## EXERCISE OBJECTIVE:
Rewrite every line from the one containing "Identify the location of popup-stat-label: 成交量:." to the one containing "The width and", both included. Keep everything unchanged except that each coordinate given in the answers is shifted up by 93.

*** Opening of PROVIDED DATA ***

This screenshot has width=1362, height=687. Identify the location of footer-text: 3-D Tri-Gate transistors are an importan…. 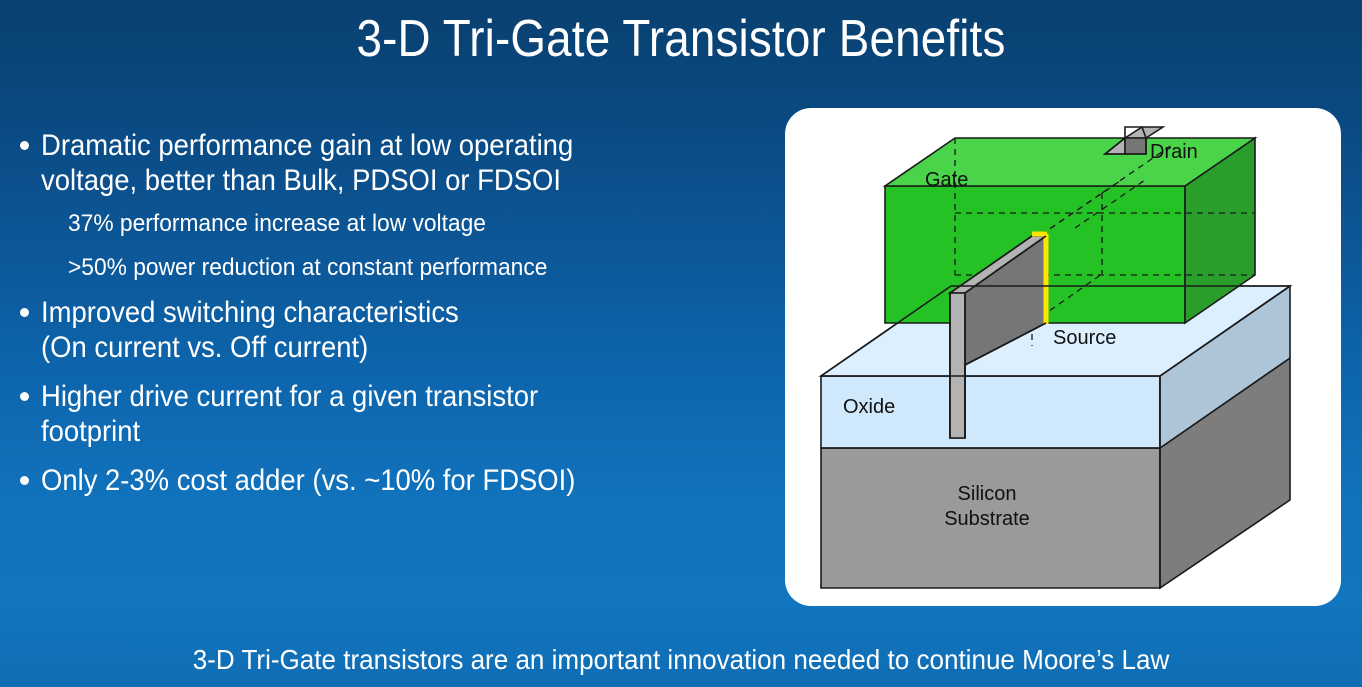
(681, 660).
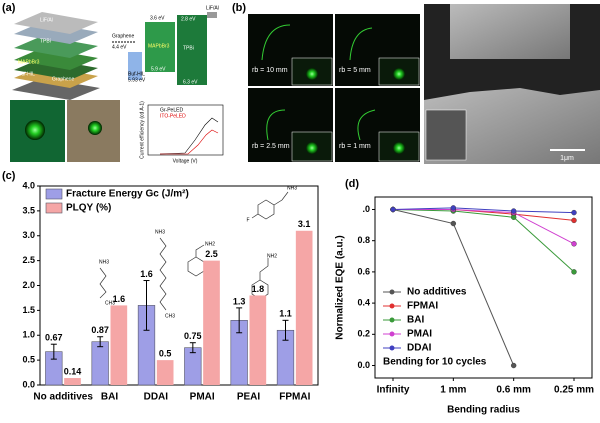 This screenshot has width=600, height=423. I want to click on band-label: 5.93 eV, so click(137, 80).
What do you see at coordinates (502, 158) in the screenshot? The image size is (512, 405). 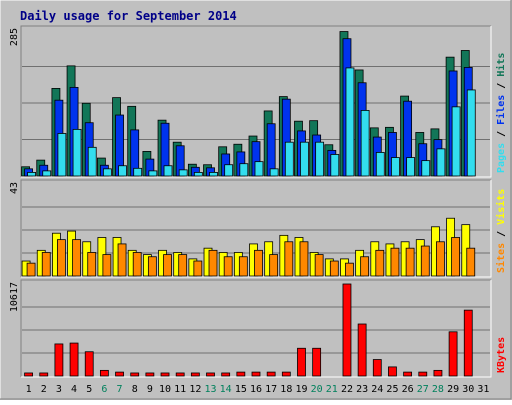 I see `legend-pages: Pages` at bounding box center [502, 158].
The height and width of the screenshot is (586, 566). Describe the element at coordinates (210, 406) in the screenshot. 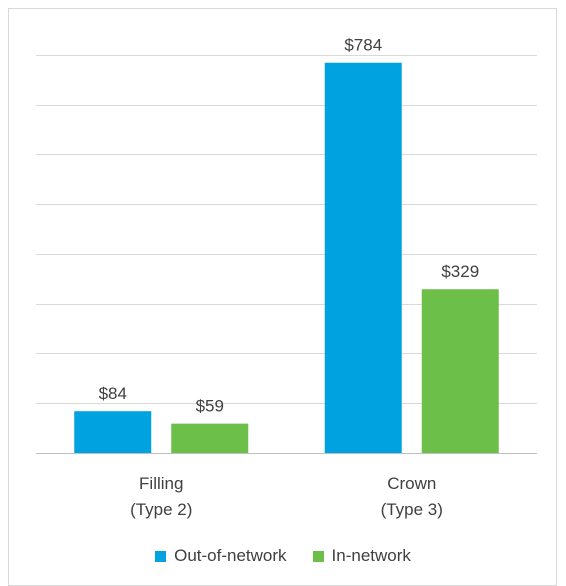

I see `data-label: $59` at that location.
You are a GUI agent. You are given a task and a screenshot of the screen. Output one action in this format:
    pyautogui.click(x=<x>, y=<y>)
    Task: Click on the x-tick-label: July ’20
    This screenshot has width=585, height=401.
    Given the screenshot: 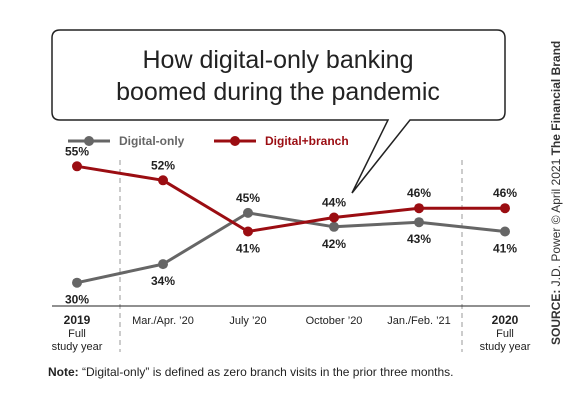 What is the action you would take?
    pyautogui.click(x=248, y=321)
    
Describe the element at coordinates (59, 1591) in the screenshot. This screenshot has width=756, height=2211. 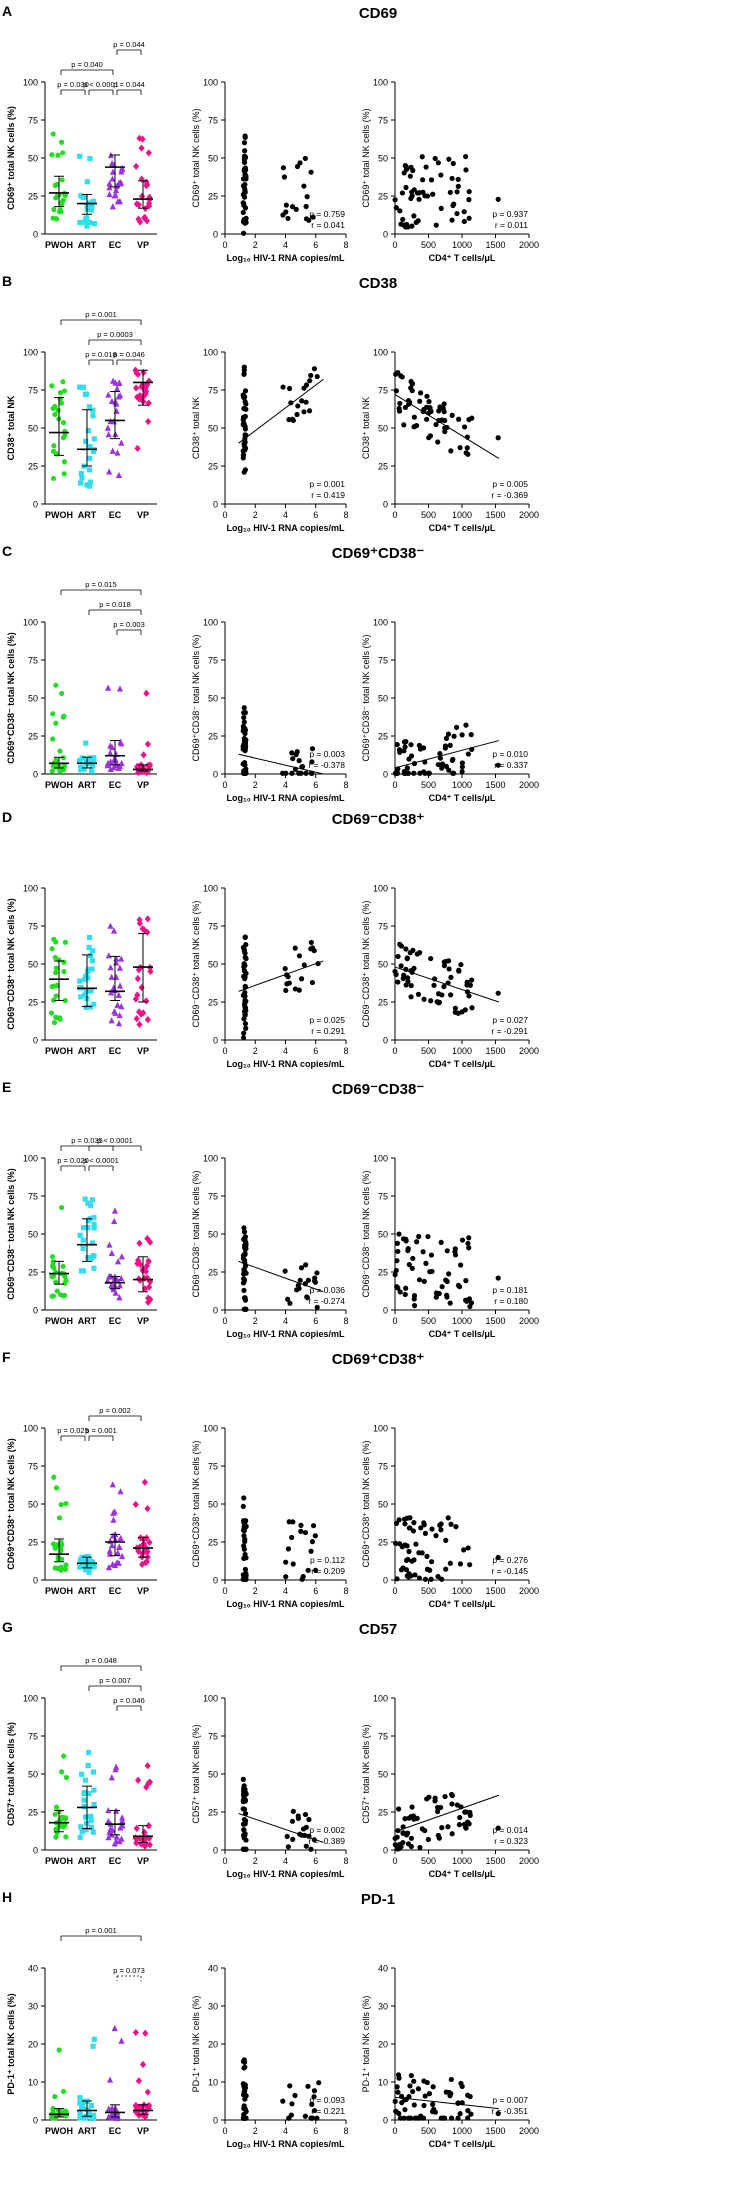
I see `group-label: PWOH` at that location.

*** Close of PROVIDED DATA ***
*** Opening of PROVIDED DATA ***

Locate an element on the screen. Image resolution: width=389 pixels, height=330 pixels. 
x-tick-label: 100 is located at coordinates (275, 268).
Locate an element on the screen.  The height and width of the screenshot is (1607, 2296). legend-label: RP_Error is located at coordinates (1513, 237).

*** Close of PROVIDED DATA ***
*** Opening of PROVIDED DATA ***

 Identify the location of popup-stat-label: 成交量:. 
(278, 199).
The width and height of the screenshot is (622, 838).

*** Close of PROVIDED DATA ***

## EXERCISE ANSWER:
 Identify the location of popup-stat-label: 成交量:. 
(371, 292).
The width and height of the screenshot is (622, 838).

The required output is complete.